Regarding claim 11, Chen in view of Nair in further view of Klingler teaches the method of claim 10. Chen further teaches:
wherein identifying one or more embeddings as candidate for pruning comprises:
identifying a particular embedding based on one or more of:
one or more attention values corresponding to the particular embedding that were computed during respective executions of the prediction neural network, (see at least Paragraph [0087] “operation engine 218 can estimate an attention vector based on input and context vectors. In some examples, operation engine 218 can learn attention vectors using various machine learning algorithms. […] operation engine 218 can calculate similarity between the current utterance u and each memory vector m.sub.i by taking the inner product followed by a softmax […] where softmax […] can be viewed as attention distribution for modeling knowledge carryover”; Paragraph [0088] “In order to encode the knowledge from history, operation engine 218 can sum a history vector h, which is a sum over the memory embeddings weighted by attention distribution”) or
an amount of time since the embedding was added to the memory bank.

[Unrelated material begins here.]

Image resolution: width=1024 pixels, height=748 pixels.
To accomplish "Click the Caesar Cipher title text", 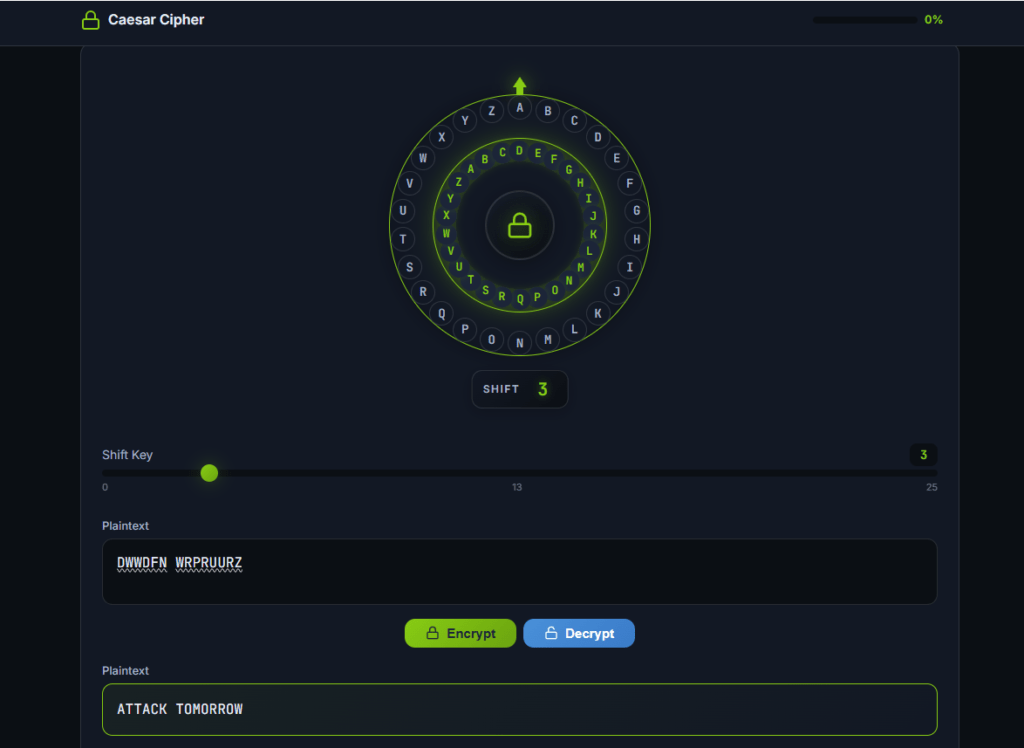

Claim(s) 12 is/are rejected under 35 U.S.C. 103 as being unpatentable over Chen (US 20170372200 A1) in view of Nair (US 20220101837 A1) in further view of Klingler (US 20230360641 A1) in further view of Wu (US 20220270587 A1).
Regarding claim 12, Chen in view of Nair in further view of Klingler teaches the method of claim 11. Chen in view of Nair in further view of Klingler does not teach:
wherein identifying a particular embedding based on one or more attention values corresponding to the particular embedding that were computed during respective executions of the prediction neural network comprises:
identifying the particular embedding based on one or more of:
a measure of central tendency of the one or more attention values corresponding to the particular embedding, or
a maximum attention value from the one or more attention values corresponding to the particular embedding.
However, Wu teaches:
identifying the particular embedding based on one or more of:
a measure of central tendency of the one or more attention values corresponding to the particular embedding, or
a maximum attention value from the one or more attention values corresponding to the particular embedding. (see at least Paragraph [0125] “In some embodiments, the speech synthesis apparatus determines an ith target symbol corresponding to the maximum attention value from the ith group of attention values”; Paragraph [0126] “The symbol corresponding to the maximum attention value of the ith group of attention values is taken as the ith target symbol”; Paragraph [0103] “The speech synthesis apparatus converts each symbol in the symbol sequence into a vector to obtain the initial feature vector set, and obtains the feature vector set.”; of Wu Examiner notes that attention is not given to symbols that do not have the maximum attention value, so they are ignored/discarded.)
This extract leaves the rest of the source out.